One thing I really enjoy about this album is its theme and supportive elements. Avary likes to write about self-improvement and his songs usually serve as inspiration in that particular department. This album is no exception. The opening track, “Run and Don’t Stop,” offers the first hints of personal empowerment, but it’s “Revival” that really focuses on improvement. It starts slowly while employing a simple melody, and alters little until the lyrics commence. However, Avary’s attention to detail is what really turns this song around. His voice and the music never experience collision, while each element experiences a great deal of care. The strongest points of the song receive the strongest melody and heaviest parts to center the focus. His matured voice, along with matured lyrics like “Sounding like a hymn that cuts in your soul like a lifetime/flashing by your brand new eyes,” create an upbeat song with a lot to offer.
A little further into the record, “Soldiers” also stresses the importance of self and strength. It takes on an acoustic identity and remains musically calm. However, the focus is put on the lyrics and the story being told, as Avary expresses “and I’m never gonna miss a beat, because brother I’m a soldier” and shows some insight with “and in the end/the life we lead/it will have made a difference in a world unseen.”

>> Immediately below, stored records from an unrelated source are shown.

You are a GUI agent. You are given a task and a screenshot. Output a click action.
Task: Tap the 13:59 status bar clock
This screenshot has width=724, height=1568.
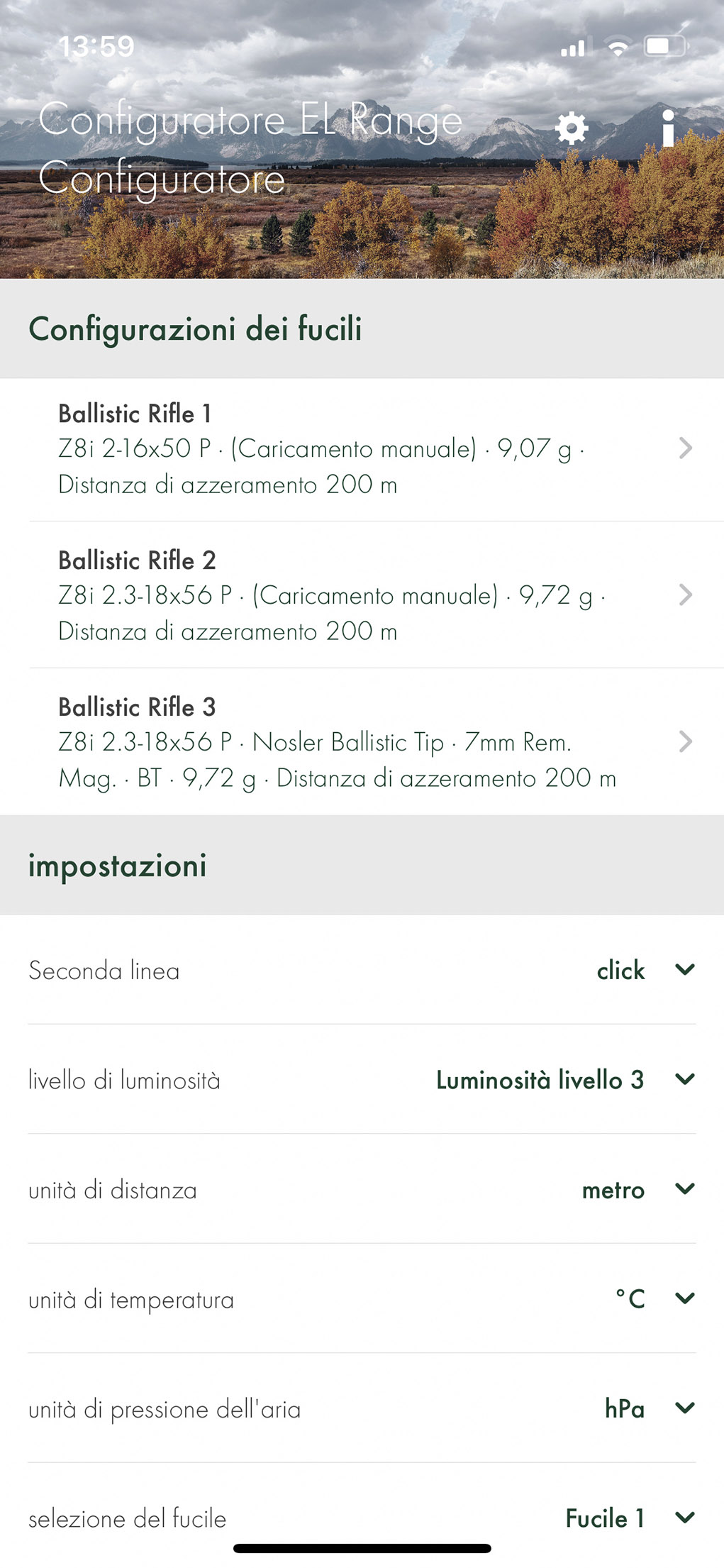pyautogui.click(x=96, y=47)
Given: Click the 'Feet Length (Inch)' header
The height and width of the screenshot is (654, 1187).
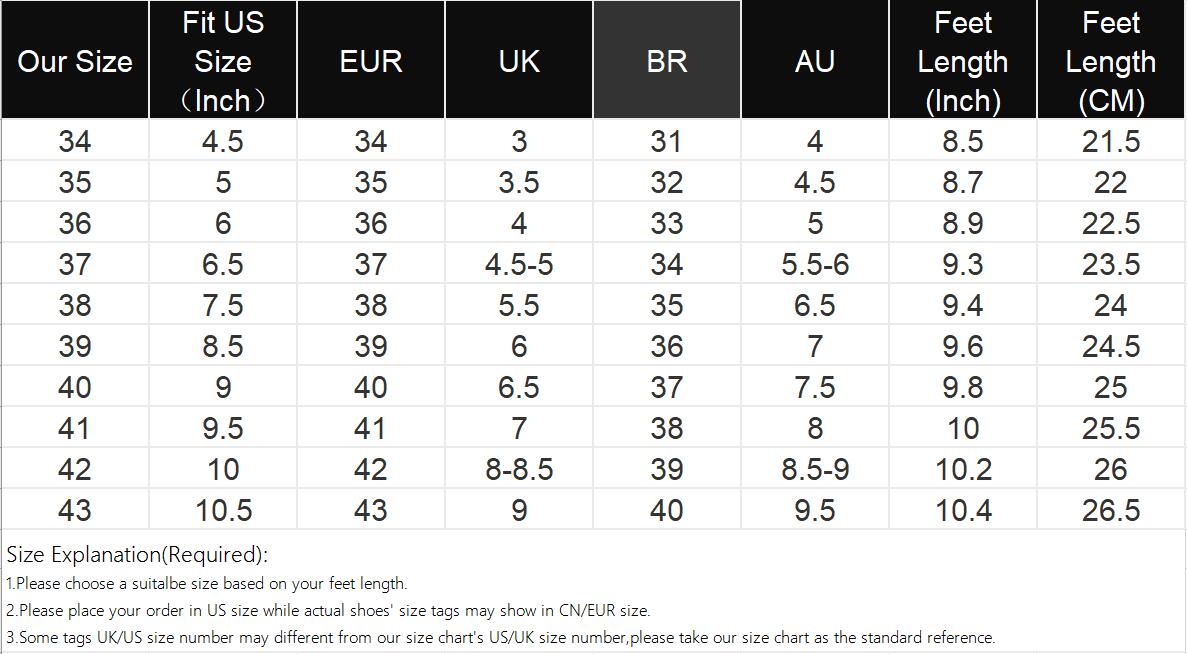Looking at the screenshot, I should click(x=963, y=61).
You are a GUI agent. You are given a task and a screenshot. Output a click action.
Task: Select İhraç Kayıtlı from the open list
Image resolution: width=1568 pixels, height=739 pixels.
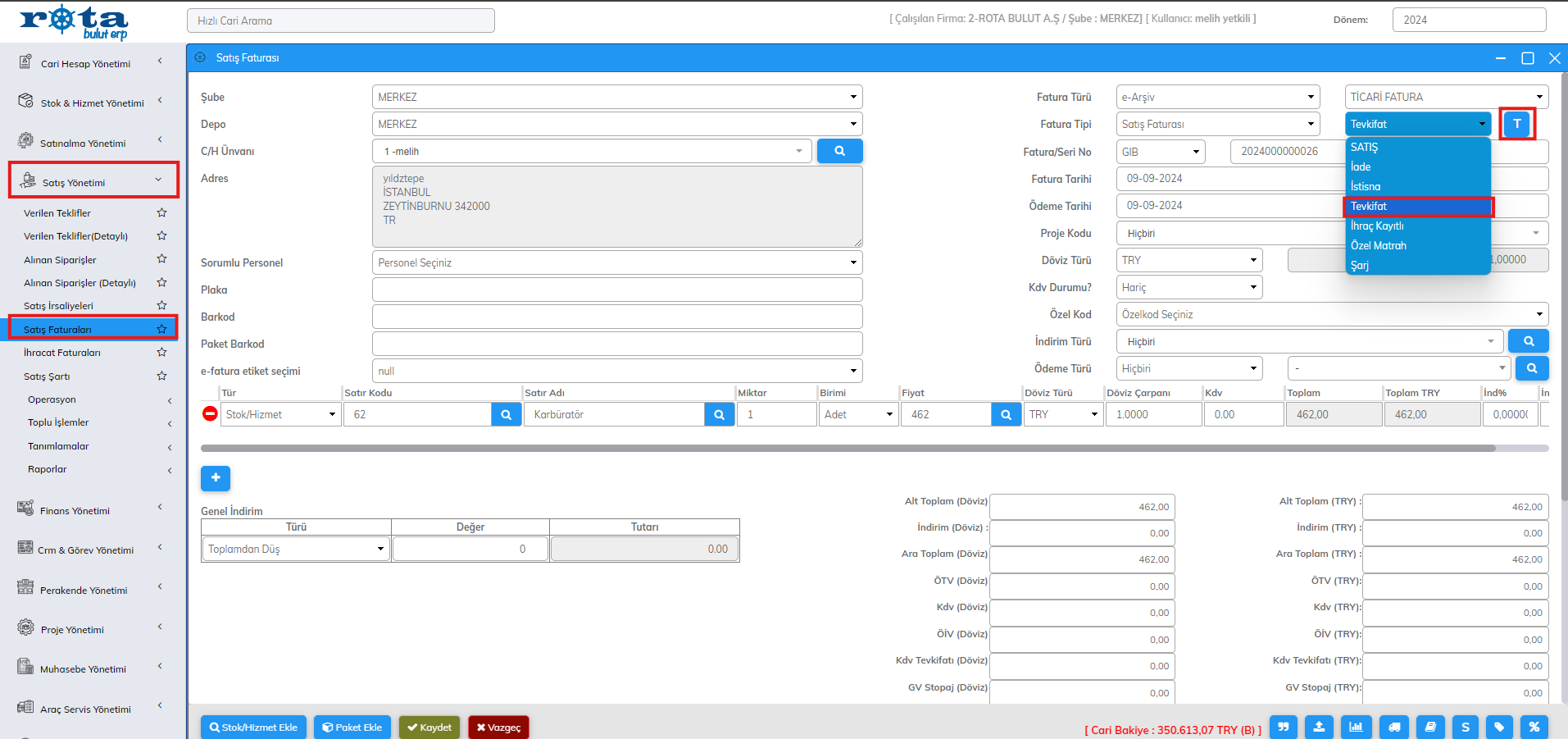coord(1376,226)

The other ideals implanted throughout this record are typical of Avary. There are songs about experience with love, a yearning for the past, and departure from demons. Nothing is out of the ordinary from other TRS material, but each track offers something better. Even an unusual song like “Scrapbook,” a song I initially disliked, has a nostalgic feel while highlighting the universe’s unordinary actions. Avary does not turn out bad material, and his personality and strong, matured voice carries this album. I can almost guarantee his further successes, with this album being another example of his potential. This man of wonders will certainly continue to inspire and capture an audience.